Â
Ideologi, paham dan propaganda terorisme terus menyebar tiada henti bak kran air yang sulit ditutup. Kondisi ini tentu sangat mengkhawatirkan kita. Mereka menggunakan kemudahan teknologi internet yang tak mengenal batas wilayah, waktu, dan sebagainya. Di sisi lain, media massa pun menjadi ‘kendaraan’ mereka dalam menyebarkan propaganda berisi kebencian dan permusuhan.
Ya, perkembangan teknologi informasi telah disalahgunakan untuk menebarkan berbagai tentang paham kekerasan dan terorisme. Sayangnya lagi, pemahaman masyarakat tentang agama yang minim mempermudah masuknya ideologi mereka. Masyarakat tak mampu menyaring dengan baik, sehingga menerima begitu saja tanpa ada pengolahan informasi yang mumpuni.
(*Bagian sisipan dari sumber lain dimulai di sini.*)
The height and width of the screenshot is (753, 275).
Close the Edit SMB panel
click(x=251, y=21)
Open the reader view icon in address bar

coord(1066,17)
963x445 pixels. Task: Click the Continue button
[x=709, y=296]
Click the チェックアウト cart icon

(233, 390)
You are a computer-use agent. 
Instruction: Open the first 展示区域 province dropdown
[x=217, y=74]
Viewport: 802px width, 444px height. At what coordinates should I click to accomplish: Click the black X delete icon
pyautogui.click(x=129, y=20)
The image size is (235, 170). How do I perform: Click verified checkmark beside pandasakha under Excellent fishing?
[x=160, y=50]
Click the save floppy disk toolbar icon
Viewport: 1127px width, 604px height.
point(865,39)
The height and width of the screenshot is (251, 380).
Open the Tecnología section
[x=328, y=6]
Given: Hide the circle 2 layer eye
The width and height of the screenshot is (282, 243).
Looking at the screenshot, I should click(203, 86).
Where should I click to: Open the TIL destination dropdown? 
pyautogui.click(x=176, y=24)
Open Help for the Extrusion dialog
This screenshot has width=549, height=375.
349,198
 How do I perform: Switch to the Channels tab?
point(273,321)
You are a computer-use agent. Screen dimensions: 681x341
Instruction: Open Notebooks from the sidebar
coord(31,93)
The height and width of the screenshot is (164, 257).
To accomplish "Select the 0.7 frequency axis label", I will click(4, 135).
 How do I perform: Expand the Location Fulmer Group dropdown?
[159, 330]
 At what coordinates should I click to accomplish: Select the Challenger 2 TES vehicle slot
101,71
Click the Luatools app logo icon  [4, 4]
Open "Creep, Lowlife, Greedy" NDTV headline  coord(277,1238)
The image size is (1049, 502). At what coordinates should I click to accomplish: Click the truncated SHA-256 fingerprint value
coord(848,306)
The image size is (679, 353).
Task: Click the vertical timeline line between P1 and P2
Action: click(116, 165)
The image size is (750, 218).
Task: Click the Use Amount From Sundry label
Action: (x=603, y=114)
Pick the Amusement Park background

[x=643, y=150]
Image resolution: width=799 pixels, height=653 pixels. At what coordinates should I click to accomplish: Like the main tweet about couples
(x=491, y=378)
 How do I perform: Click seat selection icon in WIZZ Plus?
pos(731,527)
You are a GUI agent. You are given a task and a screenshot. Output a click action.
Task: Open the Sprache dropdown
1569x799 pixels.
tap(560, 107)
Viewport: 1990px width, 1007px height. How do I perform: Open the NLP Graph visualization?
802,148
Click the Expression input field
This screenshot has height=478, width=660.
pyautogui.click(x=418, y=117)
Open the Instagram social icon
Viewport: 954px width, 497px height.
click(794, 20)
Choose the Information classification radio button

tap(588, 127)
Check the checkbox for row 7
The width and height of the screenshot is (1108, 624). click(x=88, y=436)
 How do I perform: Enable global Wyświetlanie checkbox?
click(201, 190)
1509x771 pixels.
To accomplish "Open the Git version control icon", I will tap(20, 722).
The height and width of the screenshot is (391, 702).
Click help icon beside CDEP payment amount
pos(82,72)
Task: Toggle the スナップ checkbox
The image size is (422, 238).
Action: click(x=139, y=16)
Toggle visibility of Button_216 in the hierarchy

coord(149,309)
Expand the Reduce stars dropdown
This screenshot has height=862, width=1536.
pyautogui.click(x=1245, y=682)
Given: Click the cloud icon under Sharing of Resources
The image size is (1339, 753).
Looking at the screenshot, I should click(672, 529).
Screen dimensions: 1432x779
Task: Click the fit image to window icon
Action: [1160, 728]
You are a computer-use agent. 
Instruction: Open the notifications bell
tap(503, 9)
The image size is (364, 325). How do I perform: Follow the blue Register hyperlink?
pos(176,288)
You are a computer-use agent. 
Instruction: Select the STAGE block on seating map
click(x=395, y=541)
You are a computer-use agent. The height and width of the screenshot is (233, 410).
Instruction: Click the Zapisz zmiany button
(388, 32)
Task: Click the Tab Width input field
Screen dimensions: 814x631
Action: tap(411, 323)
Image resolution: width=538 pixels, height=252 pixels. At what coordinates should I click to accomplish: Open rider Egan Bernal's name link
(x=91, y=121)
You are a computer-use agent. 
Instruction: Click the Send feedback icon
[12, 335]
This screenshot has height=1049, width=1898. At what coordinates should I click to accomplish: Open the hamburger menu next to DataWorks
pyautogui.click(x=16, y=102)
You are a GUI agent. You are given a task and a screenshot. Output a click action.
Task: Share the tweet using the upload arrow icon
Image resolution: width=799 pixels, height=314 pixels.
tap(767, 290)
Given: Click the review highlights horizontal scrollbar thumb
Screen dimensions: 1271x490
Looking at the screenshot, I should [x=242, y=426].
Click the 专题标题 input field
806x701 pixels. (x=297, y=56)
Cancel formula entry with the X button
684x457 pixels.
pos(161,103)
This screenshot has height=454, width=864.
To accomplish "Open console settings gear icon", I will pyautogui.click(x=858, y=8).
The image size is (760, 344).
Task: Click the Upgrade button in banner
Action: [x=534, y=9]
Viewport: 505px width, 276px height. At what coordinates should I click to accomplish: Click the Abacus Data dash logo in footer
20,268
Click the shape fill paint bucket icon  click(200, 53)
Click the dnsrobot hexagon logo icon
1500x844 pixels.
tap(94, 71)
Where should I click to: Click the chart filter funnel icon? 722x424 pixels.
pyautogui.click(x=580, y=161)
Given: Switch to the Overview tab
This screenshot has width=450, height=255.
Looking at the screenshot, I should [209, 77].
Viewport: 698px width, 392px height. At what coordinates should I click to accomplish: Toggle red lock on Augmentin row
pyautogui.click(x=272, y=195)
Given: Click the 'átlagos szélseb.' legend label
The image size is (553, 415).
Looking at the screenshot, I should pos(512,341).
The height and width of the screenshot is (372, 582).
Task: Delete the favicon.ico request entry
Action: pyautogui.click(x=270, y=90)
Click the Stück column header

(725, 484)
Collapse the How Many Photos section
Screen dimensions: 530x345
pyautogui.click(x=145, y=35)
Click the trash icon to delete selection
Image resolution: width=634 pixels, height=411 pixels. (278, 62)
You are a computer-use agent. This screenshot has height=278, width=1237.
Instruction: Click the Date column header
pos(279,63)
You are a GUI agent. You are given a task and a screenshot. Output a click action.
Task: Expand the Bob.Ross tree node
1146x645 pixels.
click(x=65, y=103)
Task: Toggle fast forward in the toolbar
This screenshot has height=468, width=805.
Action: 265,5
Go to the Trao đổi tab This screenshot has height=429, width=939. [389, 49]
Lemahnya pemahaman agama, kecanggihan teknologi dan kebebasan informasi pada media massa telah digunakan dengan maksimal oleh kelompok terorisme untuk menyampaikan pesan-pesan radikal. Selain itu, doktrin-doktrin sebagai pembenaran atas aksi-aksi anarkisnya dengan mengajak masyarakat meyakini bahwa tindakan mereka benar dan perlu diperjuangkan.
Yang membuat kita makin miris, sasaran tembak dari penyebaran paham radikal terorisme ini adalah generasi muda. Kenapa mereka? Pasalnya, para pemuda zaman sekarang aktif dan akrab dengan dunia maya, selain juga kondisi psikologis yang masih labil, belum teguh dalam pendirian; sedang sibuk mencari jati diri, sehingga mereka mudah dipengaruhi. Satu lagi, pemahaman agamanya masih kurang dan setengah-setengah sehingga mudah disusupi doktrin terorisme.
Seolah tak disadari, media massa secara langsung maupun tidak ikut membantu terorisme dalam hal mempublikasikan kegiatan atau aksi-aksi mereka. Media telah dimanfaatkan untuk menyebarkan teror kepada masyarakat. Itulah kaitan yang terlihat bahwa ada hubungan antara terorisme dan media. Media telah dijadikan panggung unjuk diri oleh kelompok radikal terorisme.
Karena itu, saatnya awak media menyadari akan perannya. Tidak lagi memberi panggung pada kelompok radikal terorisme. Akan tetapi bukan berarti bahwa media tidak perlu melakukan coverage terhadap aksi-aksi terorisme, Hanya saja strategi pemberitaan harus dipertimbangkan, jangan sampai masyarakat malah mengidolakan kelompok berpaham kekerasan lantaran membaca berita dari media.
Justru sebaliknya, media harus ikut berperan dalam melawan terorisme. Misalnya, media massa dapat mengangkat isu terorisme untuk kemudian dipadukan dengan narasi-narasi positif yang dengan sendirinya akan mengeliminasi terorisme.
Yang jelas, awak media harus diberi dukungan agar tidak pernah takut dalam melakukan kontra propaganda terhadap isu terorisme. Ayo lakukan hal yang benar, jangan pernah gentar melawan terorisme.
Kemudian, perlu dipahami akan pentingnya konsistensi awak media untuk selalu menyajikan berita yang benar dan konstruktif terkait dengan terorisme, sehingga masyarakat tidak akan termakan dengan tipu daya terorisme.
Jusrnalisme sebaiknya diupayakan untuk selalu memilih jalan persuasif edukatif dalam menjalankan kontra propaganda dalam melawan terorisme. Kita harus yakin dan optimis media massa dapat membantu masyarakat untuk mempertebal benteng pertahanan agar tidak terpengaruh paham dan ideologi terorisme.